I sindacati è giusto che facciano il loro lavoro, ovvero tutelare i lavoratori, ma devono anche rendersi conto del mutato rapporto mondiale e che il mercato è molto più competitivo di prima. A livello globale, l’Italia non è più il primo mercato per la Fiat, che vende molte più auto in Brasile (oltretutto un paese con tassi di crescita enormi) e presto si apriranno i mercati americani, dove la Chrysler grazie alla cura di Marchionne sta rinascendo, tanto che i sindacati americani pubblicamente hanno solo parole di elogio per il manager italiano. I concorrenti lavorano con tassi di produttività molto superiori allo stabilimento di Pomigliano (ma inferiori ad altri stabilimenti Fiat come quello in Polonia, in Serbia o a Melfi in Italia) e con costi molto inferiori.
Le stesse competenze, se prima erano specifiche di poche nazioni, ora sono facilmente replicabili ovunque, e il rischio concreto è che questi 700 milioni di Fiat e questi posti di lavoro vengano spostati all’estero, come stanno facendo molte altre aziende (ad esempio la Glaxo o la Bialetti giusto per citarne un paio, ma potrei ricordarne tante altre).
Di questo se ne sono resi conto gli altri sindacati che hanno accolto positivamente la volontà di Fiat di investire, e anche i politici si accodano a questa decisione.
Infatti se Casini afferma che è assurdo non firmare esponendosi in prima persona, anche gli altri politici seguono la stessa opinione del leader centrista affermando come fanno Sacconi, Bersani e altri che è necessario firmare questo accordo.

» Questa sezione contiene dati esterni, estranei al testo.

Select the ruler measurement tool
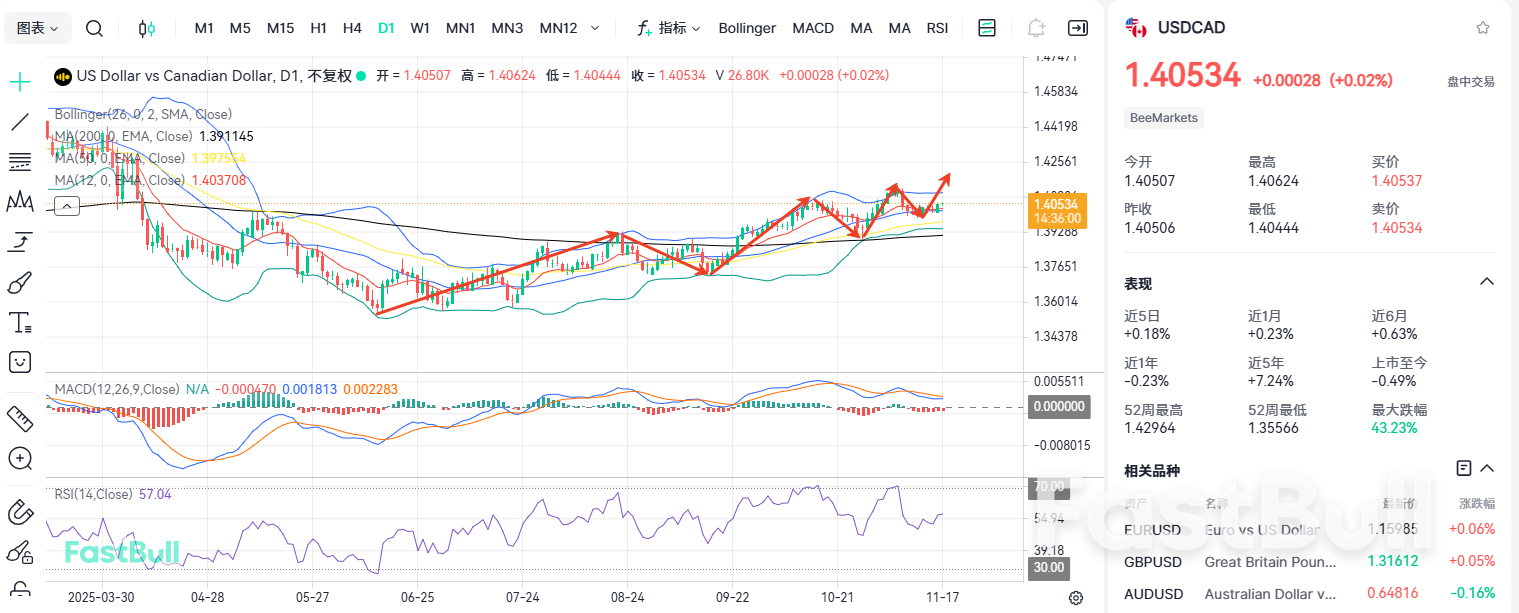This screenshot has height=613, width=1519. click(x=19, y=418)
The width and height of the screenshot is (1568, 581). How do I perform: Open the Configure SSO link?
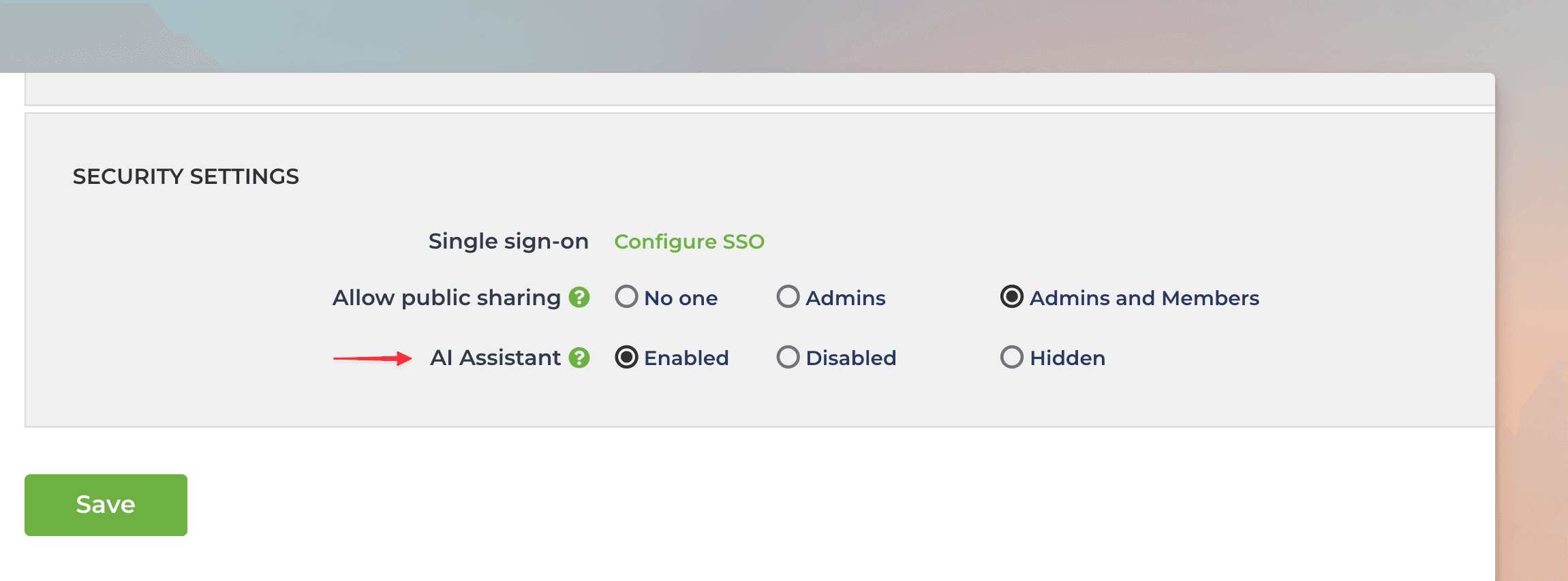pos(689,242)
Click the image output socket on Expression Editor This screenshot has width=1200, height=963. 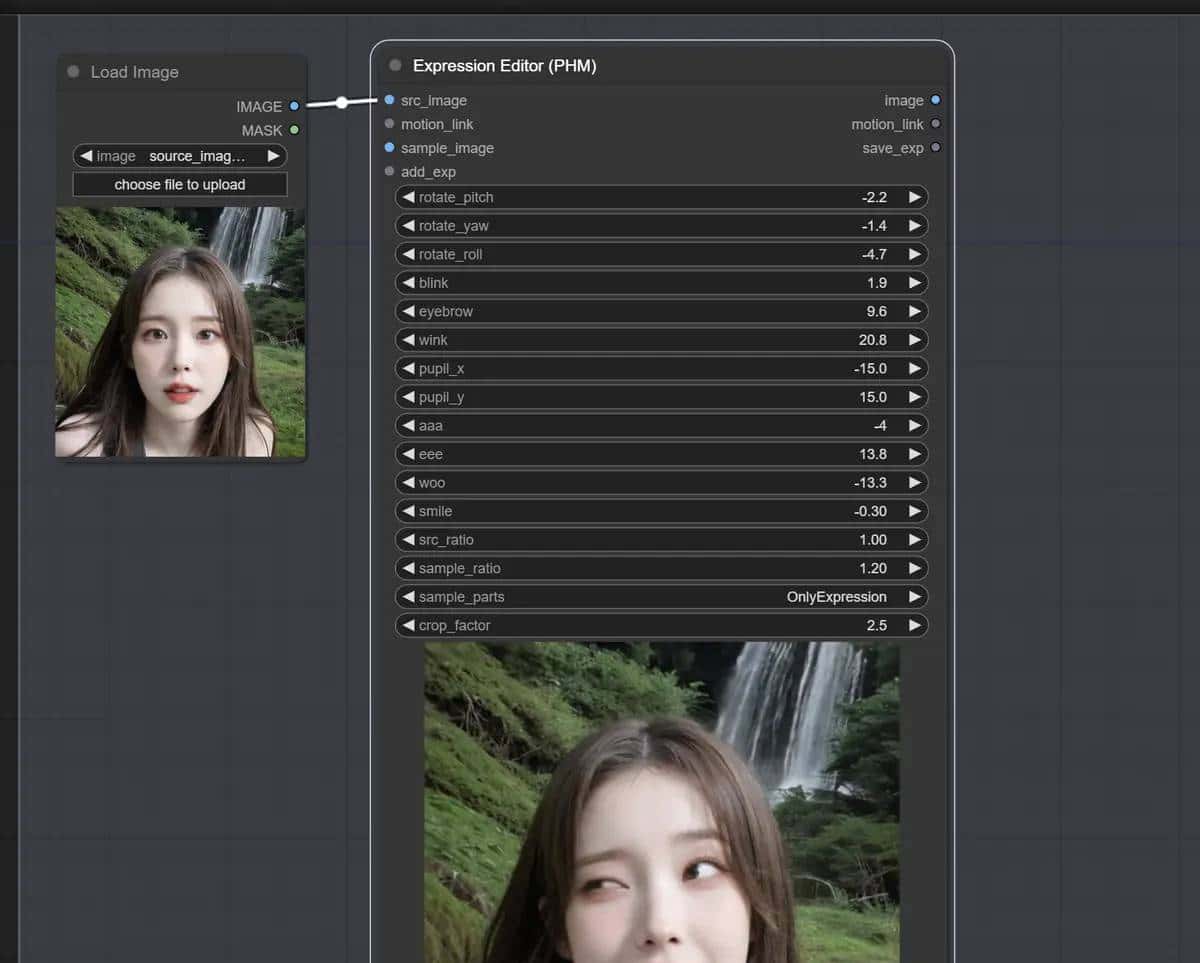click(x=935, y=100)
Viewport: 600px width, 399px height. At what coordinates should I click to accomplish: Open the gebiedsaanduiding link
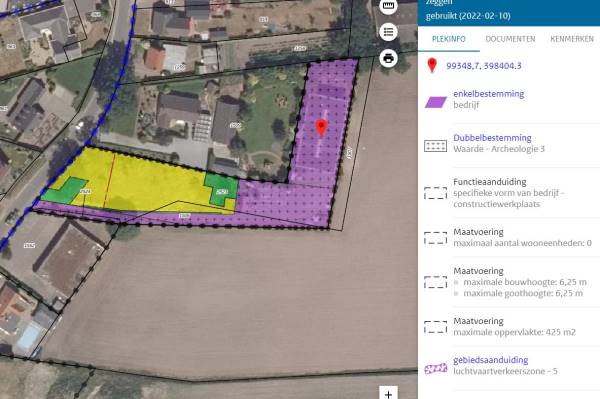(x=491, y=360)
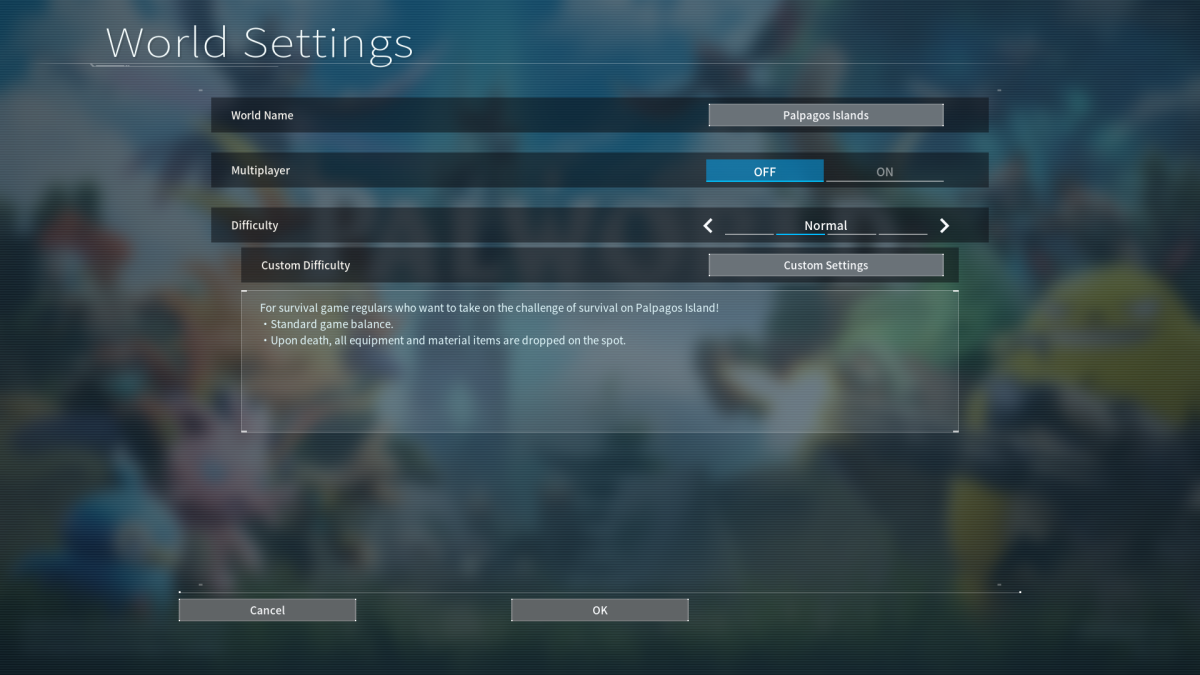Select the first difficulty indicator segment
The image size is (1200, 675).
749,233
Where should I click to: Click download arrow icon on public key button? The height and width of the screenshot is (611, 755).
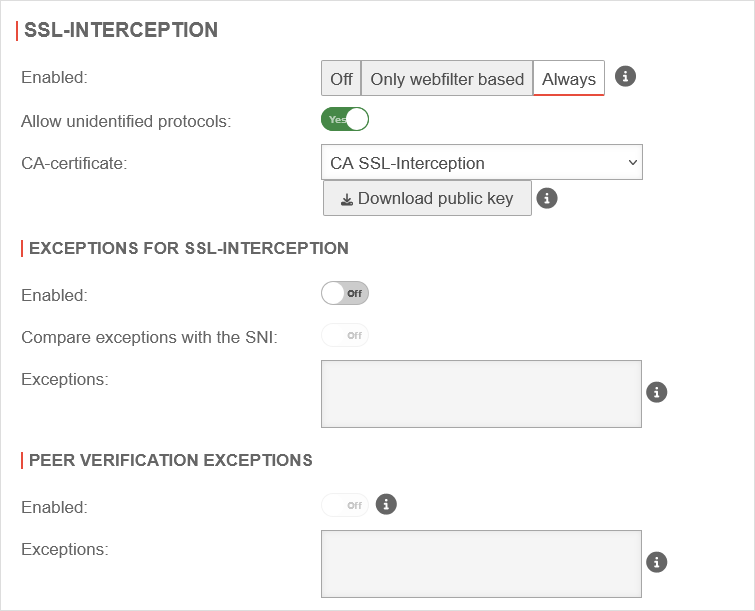pyautogui.click(x=347, y=199)
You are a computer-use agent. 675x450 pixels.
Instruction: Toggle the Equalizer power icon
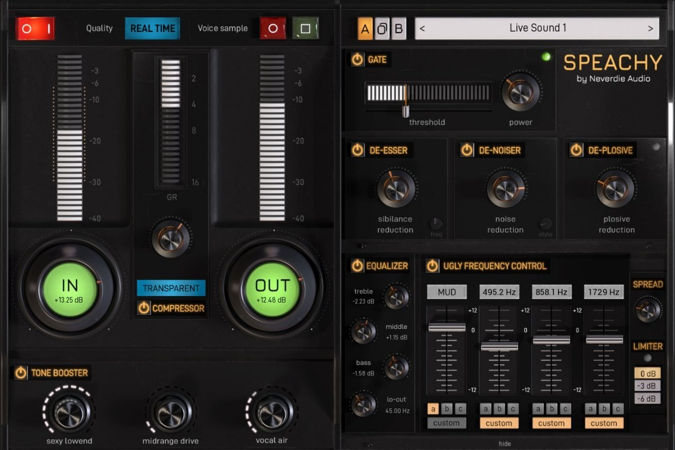[x=357, y=266]
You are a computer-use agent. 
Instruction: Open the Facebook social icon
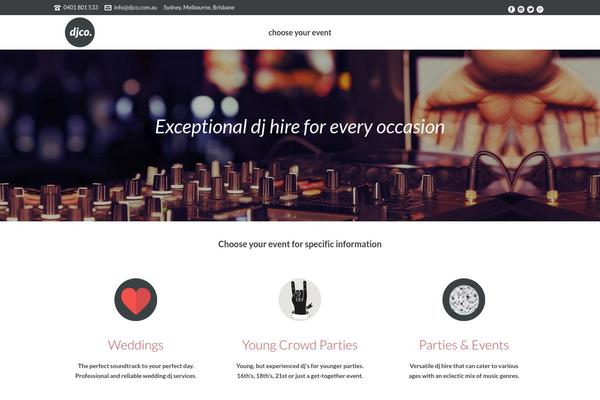(511, 10)
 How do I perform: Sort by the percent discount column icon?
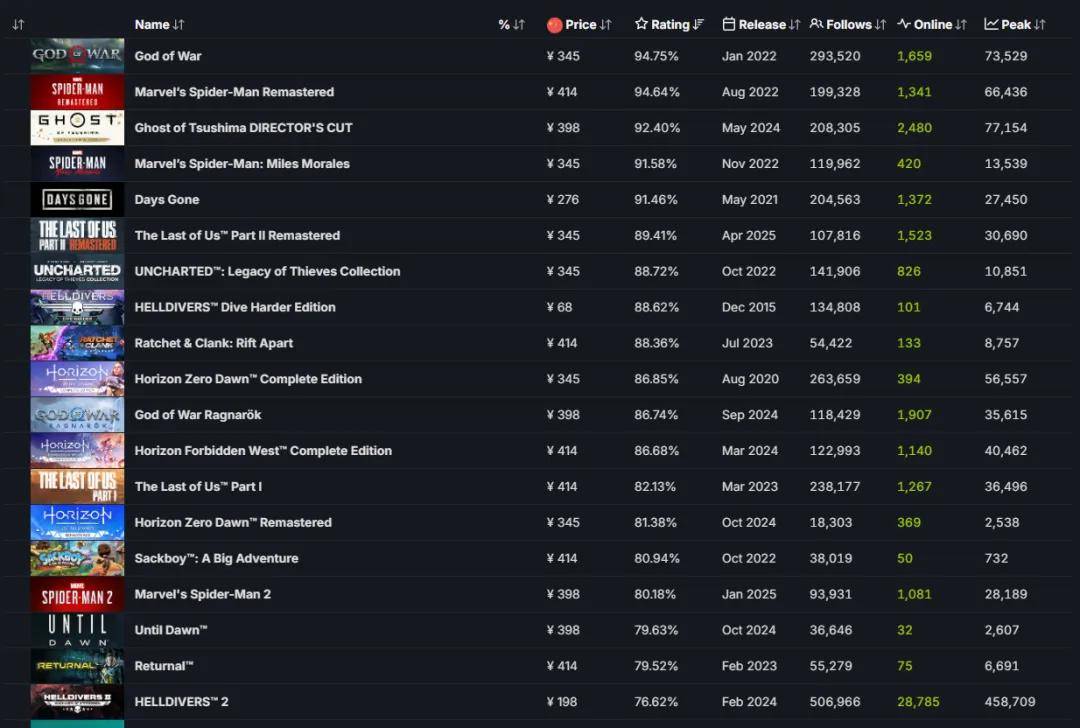point(518,24)
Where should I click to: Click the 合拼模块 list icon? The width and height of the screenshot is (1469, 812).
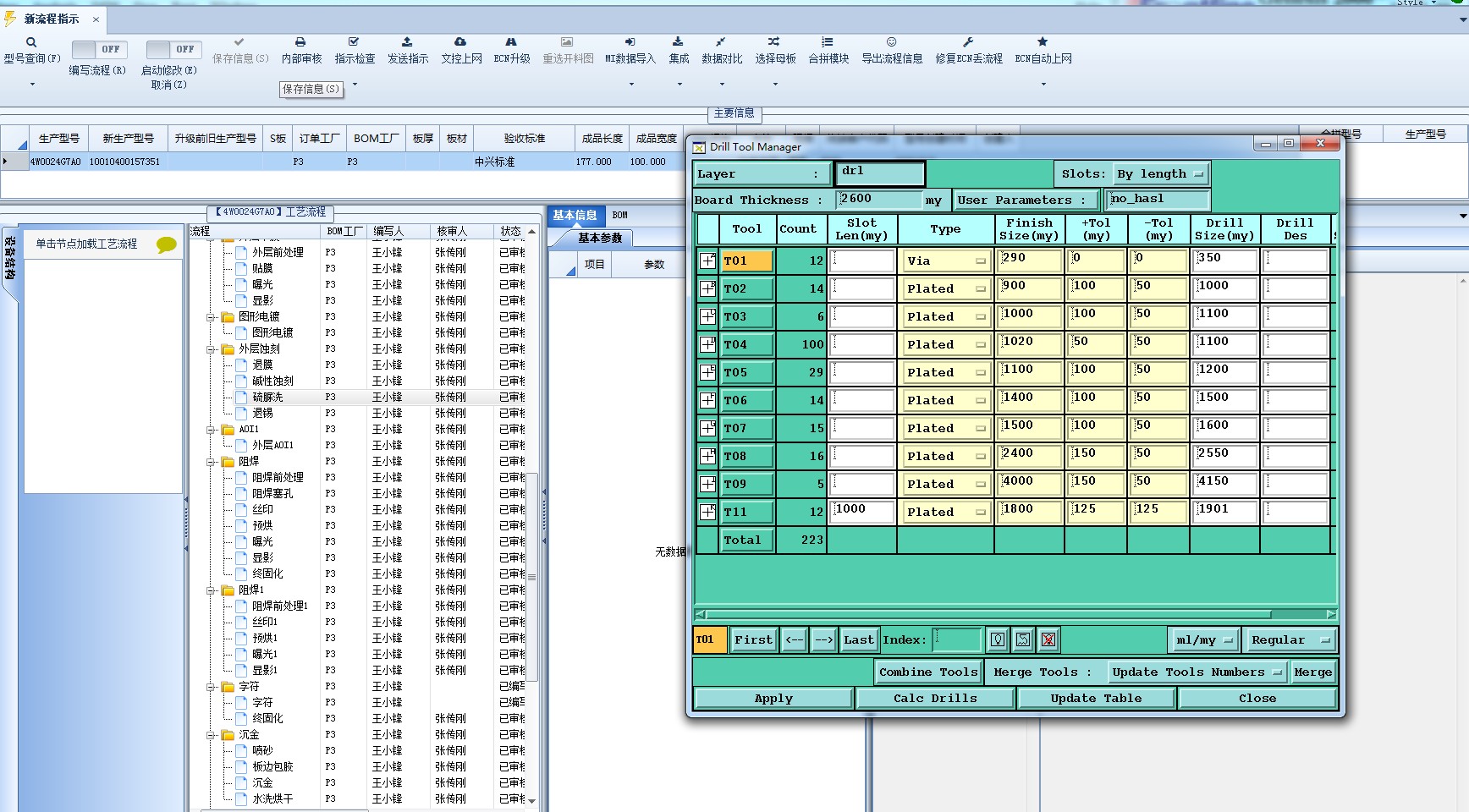[x=828, y=42]
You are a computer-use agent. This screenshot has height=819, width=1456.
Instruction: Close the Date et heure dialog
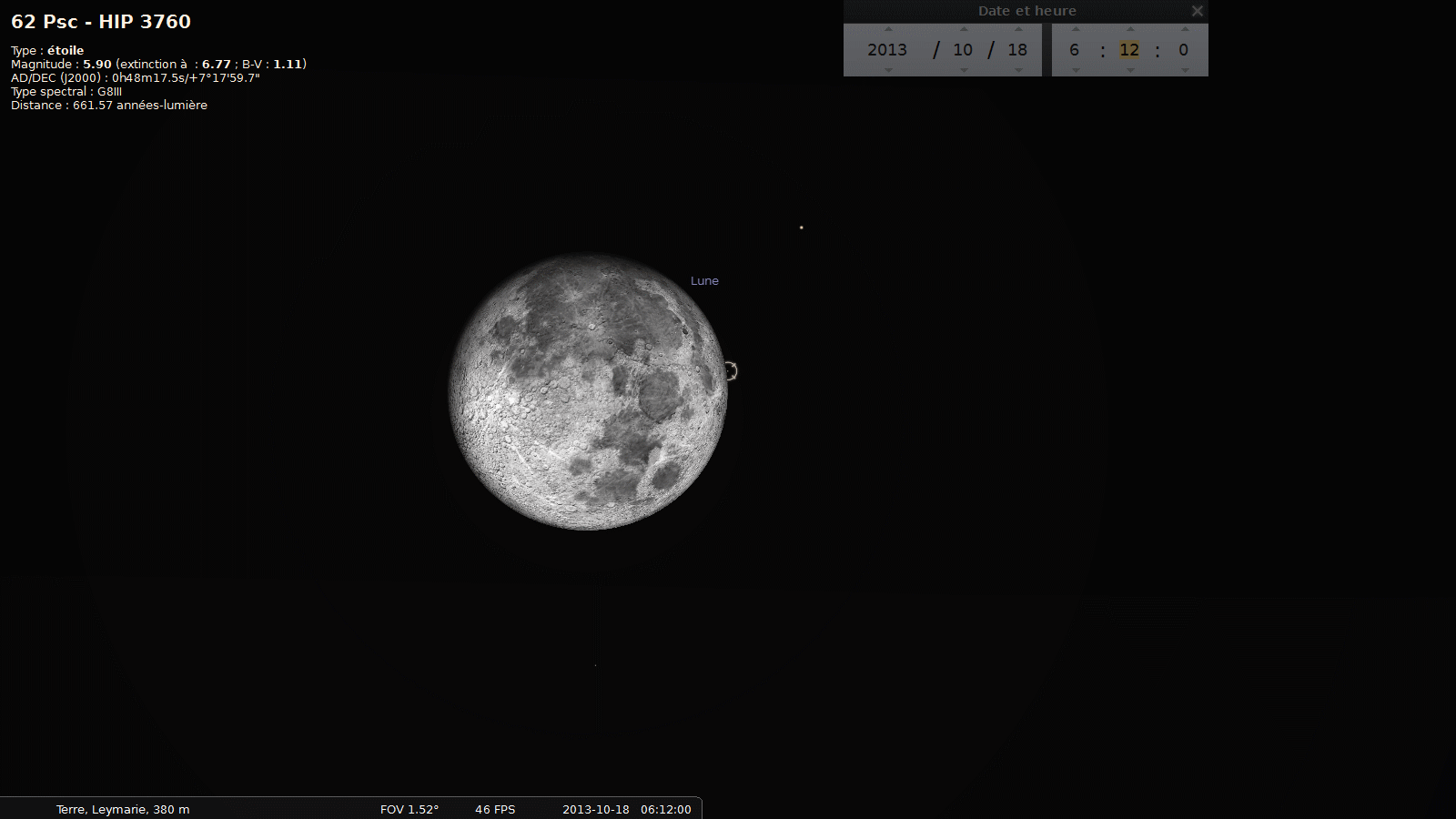[1198, 11]
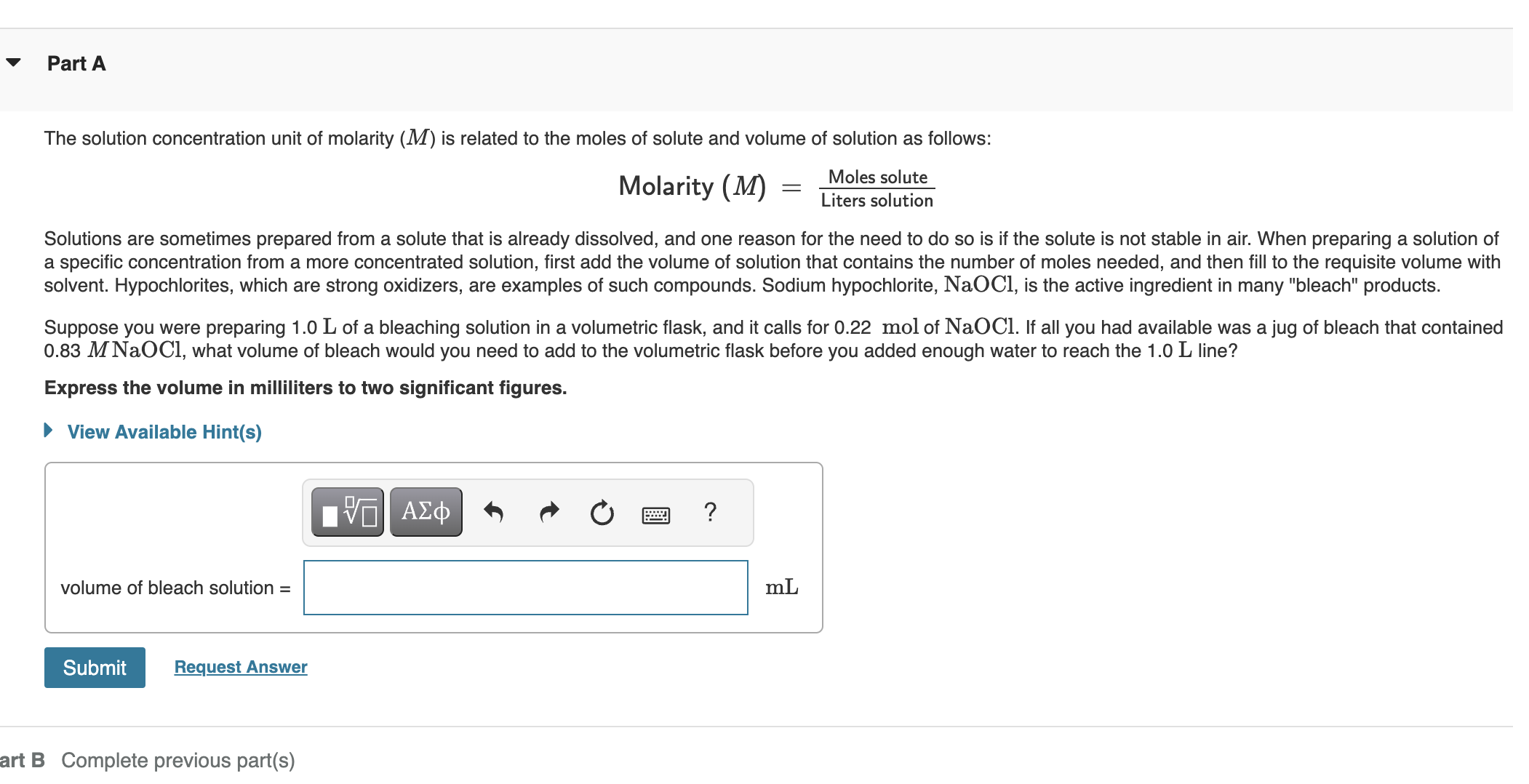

Quel che più preoccupa è il suicidio, a mio avviso, annunciato da Cremaschi della FIOM, che afferma che il suo sindacato non firmerà l’accordo anche se i lavoratori, con il referendum sopradetto, si esprimeranno a favore dell’accordo con Fiat.
E questo mi preoccupa perchè mostra un sindacato che preferisce fare politica, tradendo la sua vocazione, il suo scopo e soprattutto il mandato di chi lo compone, ovvero essere portavoce della volontà dei lavoratori.
Soprattutto è preoccupante che un sindacato dica espressamente di volere ignorare la volontà dei suoi aderenti, creando quindi una frattura tra la base e i vertici che assurgono a dei dittatorelli da repubblica delle banane.